## [Extracted information]
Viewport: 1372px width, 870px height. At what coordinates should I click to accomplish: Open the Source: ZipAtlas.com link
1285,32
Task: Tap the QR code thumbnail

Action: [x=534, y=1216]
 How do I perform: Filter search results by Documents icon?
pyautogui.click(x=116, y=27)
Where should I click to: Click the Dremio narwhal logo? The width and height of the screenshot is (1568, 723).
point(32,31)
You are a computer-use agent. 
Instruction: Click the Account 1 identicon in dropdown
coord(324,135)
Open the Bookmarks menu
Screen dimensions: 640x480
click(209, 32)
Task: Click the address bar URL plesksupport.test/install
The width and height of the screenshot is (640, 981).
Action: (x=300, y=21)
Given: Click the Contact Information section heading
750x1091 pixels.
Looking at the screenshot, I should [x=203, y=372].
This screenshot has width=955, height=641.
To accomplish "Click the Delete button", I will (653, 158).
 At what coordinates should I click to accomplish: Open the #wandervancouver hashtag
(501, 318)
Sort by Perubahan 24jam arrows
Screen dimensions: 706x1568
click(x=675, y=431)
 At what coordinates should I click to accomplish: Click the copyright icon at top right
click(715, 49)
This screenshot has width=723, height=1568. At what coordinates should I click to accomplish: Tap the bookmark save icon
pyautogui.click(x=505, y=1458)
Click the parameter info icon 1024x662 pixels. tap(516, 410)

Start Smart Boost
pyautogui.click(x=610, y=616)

## [Your goal]
I would like you to output every record exactly as written.

## [The completed task]
Viewport: 1372px width, 870px height. At what coordinates should I click to accomplish: Open the Source: ZipAtlas.com link
1285,32
Task: Tap the QR code thumbnail

Action: [x=534, y=1216]
 How do I perform: Filter search results by Documents icon?
pyautogui.click(x=116, y=27)
Where should I click to: Click the Dremio narwhal logo? The width and height of the screenshot is (1568, 723).
point(32,31)
You are a computer-use agent. 
Instruction: Click the Account 1 identicon in dropdown
coord(324,135)
Open the Bookmarks menu
Screen dimensions: 640x480
click(209, 32)
Task: Click the address bar URL plesksupport.test/install
The width and height of the screenshot is (640, 981).
Action: (x=300, y=21)
Given: Click the Contact Information section heading
750x1091 pixels.
Looking at the screenshot, I should [x=203, y=372].
This screenshot has width=955, height=641.
To accomplish "Click the Delete button", I will (653, 158).
 At what coordinates should I click to accomplish: Open the #wandervancouver hashtag
(501, 318)
Sort by Perubahan 24jam arrows
Screen dimensions: 706x1568
click(x=675, y=431)
 At what coordinates should I click to accomplish: Click the copyright icon at top right
click(715, 49)
This screenshot has width=723, height=1568. At what coordinates should I click to accomplish: Tap the bookmark save icon
pyautogui.click(x=505, y=1458)
Click the parameter info icon 1024x662 pixels. tap(516, 410)

Start Smart Boost
pyautogui.click(x=610, y=616)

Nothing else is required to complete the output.